What the task asks: Check every line of the data and copy the ones where "screenshot" appears.

Provided records:

%%

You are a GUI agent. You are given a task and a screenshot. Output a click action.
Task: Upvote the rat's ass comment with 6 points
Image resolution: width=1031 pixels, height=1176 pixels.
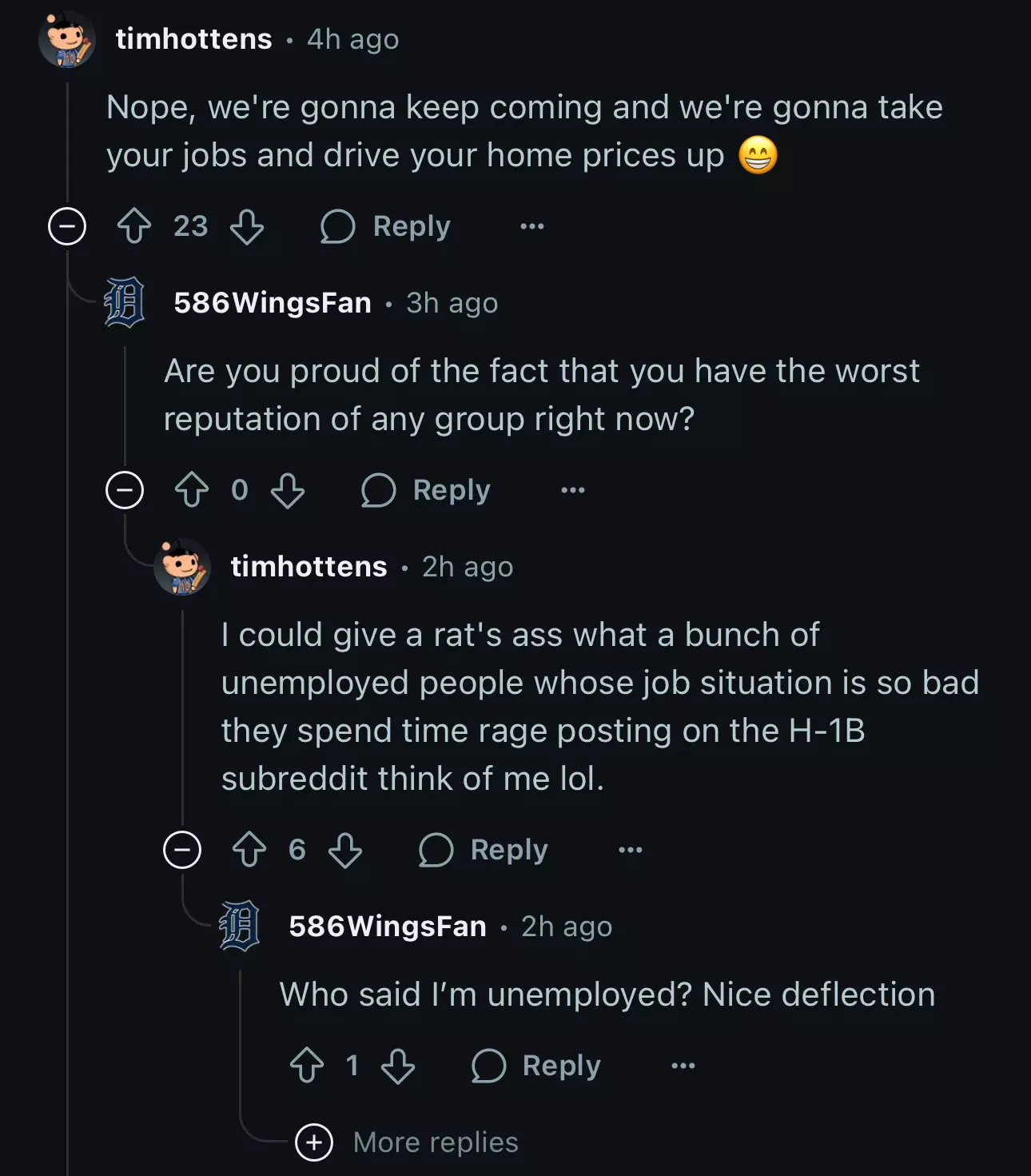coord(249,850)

%%
%%

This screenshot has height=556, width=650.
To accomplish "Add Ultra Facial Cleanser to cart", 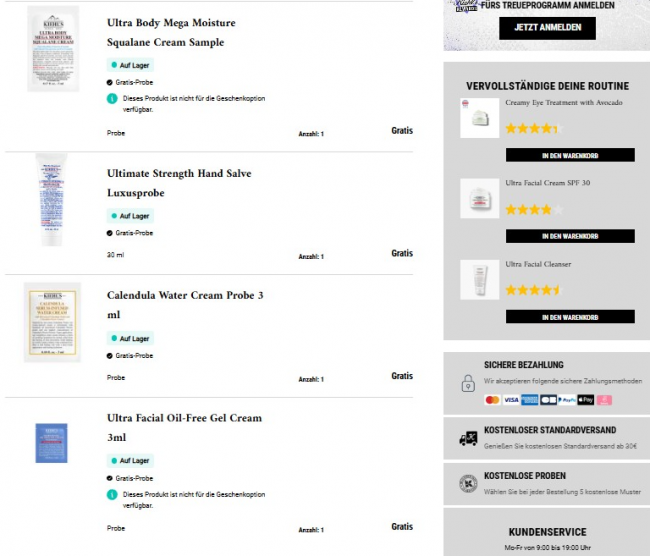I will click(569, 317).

%%

Solution to this problem:
You are a GUI agent. You are given a task and a screenshot. Output a click action.
This screenshot has height=556, width=650.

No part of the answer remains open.